Die Rolle der Bibel als Kommunikationsmittel und Einladung
Die biblischen Berichte wollen Gottes Reden an mich sein. Gott offenbart sich durch sein Wort, und er tut das auf eine unglaublich redundante Weise. Immer und immer wieder sagt er dasselbe. Die wirklich wichtigen Themen ziehen sich von der ersten bis zur letzten Seite durch.
Da ist Gott in seinem Nein zur Sünde und seinem Ja zum Menschen. Da ist Errettung aus Gnade durch Glauben. Da ist Glaube, der mehr sein muss als Show und Lippenbekenntnis. Da ist ein Messias, der verheissen wird und dann als Jesus von Nazaret erscheint.
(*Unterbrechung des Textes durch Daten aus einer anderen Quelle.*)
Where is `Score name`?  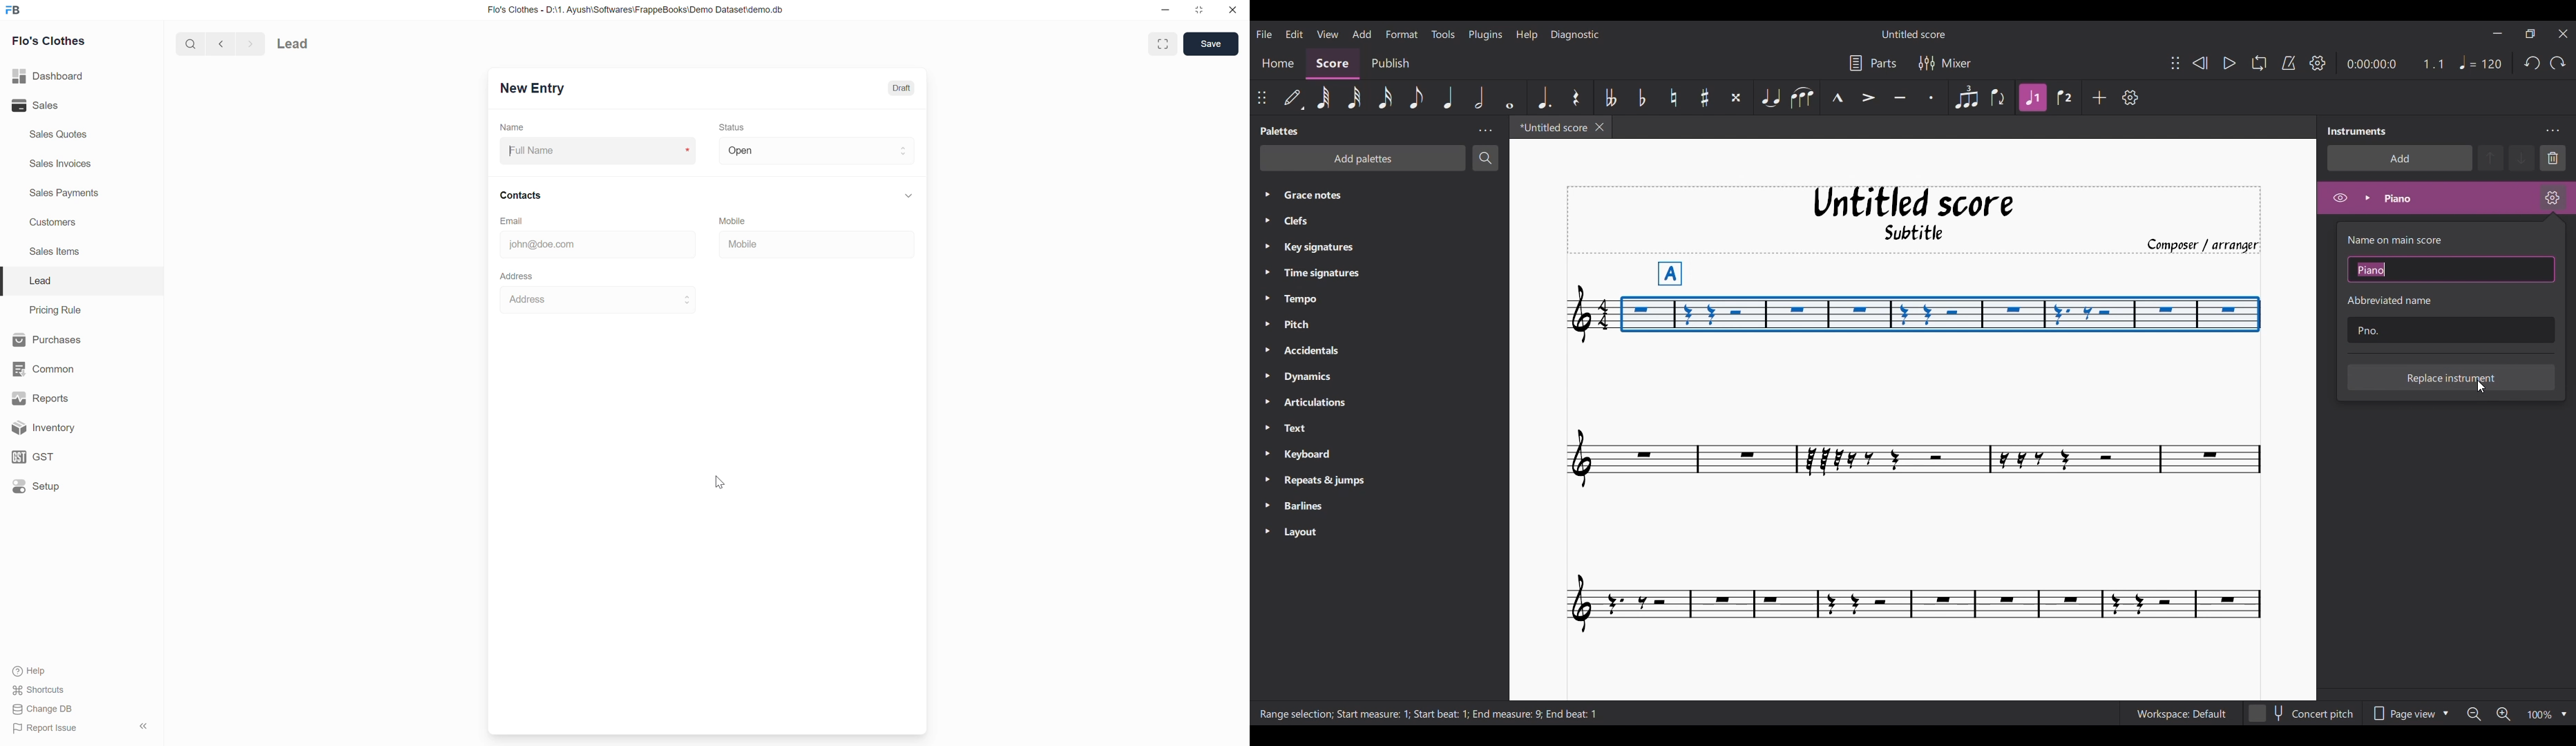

Da ist die Wichtigkeit von echter Buße und Bekehrung sowie einem Leben der Nachfolge und der Anbetung. Da ist ein Gott, der sich opfert, weil er mich liebt. Diese Themen finden sich so oft in der Bibel, dass sie niemand wirklich überlesen kann.
Aber woher weiß ich, dass diese Themen wahr sind? Ein drittes Mal: Ich weiß es nicht. Deshalb habe ich auf alle Fragen an die Bibel auch keine Antwort. Die Bibel ist nur ein Mittel der Kommunikation. Sie lädt mich ein, aber sie kann nicht beweisen, dass es da jemanden gibt, der mich einlädt.
Stell dir vor, du bekommst eine Einladung zu einer Party von Nachbarn drei Straßen weiter. Du kennst sie nicht. Die Einladung klingt plausibel. Es gibt den Straßennamen, du hast mal nachgeschaut, ob es ein Klingelschild mit dem Namen des Absenders gibt, und in deiner Straße haben noch viel mehr eine Einladung erhalten. Aber wie willst du wissen, ob die Einladung wahr ist? Vielleicht macht sich ja doch nur jemand einen Spaß.
Die Wahrhaftigkeit der Einladung prüft man dadurch, dass man sich darauf einlässt. Und dasselbe gilt für die Bibel. Genau genommen glaubt kein Christ an die Bibel – ich jedenfalls tue es nicht. Ich glaube an den Herrn Jesus, so wie er in der Bibel beschrieben wird.
Aber es ist nicht die Existenz und noch weniger die Irrtumslosigkeit der Bibel, die meinen Glauben ausmacht. Es ist meine Beziehung zum Herrn. Es ist das Erleben einer Gemeinschaft, die mich von der Wahrhaftigkeit der Einladung überzeugt. Ich darf mitfeiern, und deswegen ist die Party wahr.
Abschluss und praktische Anwendung
Und ja, im Rahmen dieser Gemeinschaft, zu der Gott mich einlädt, spielt die Bibel als Gottes Wort durchaus eine Rolle – eine große Rolle. Das will ich nicht abstreiten. Wäre es anders, würde es diesen Podcast nicht geben.
Ich studiere für mein Leben gern die Bibel und freue mich über einen sehr gut überlieferten Bibeltext. Aber ich weiß auch, dass wir nicht bei dem Buch stehenbleiben dürfen. Das Buch ist nur Mittel zum Zweck.
Und das hat Philippus verstanden: „Komm und sieh.“ Darum geht es. Jesus erkennen, Vergebung finden, Jünger werden – darauf kommt es an.
Was könntest du jetzt tun? Du könntest dich mit den Links im Skript zu Betsaida beschäftigen.
Darf ich dich fragen, ob du am Sonntag im Gottesdienst warst und etwas von den Tipps aus dem letzten Podcast umgesetzt hast?
Der Herr segne dich, erfahre seine Gnade und lebe in seinem Frieden. Amen.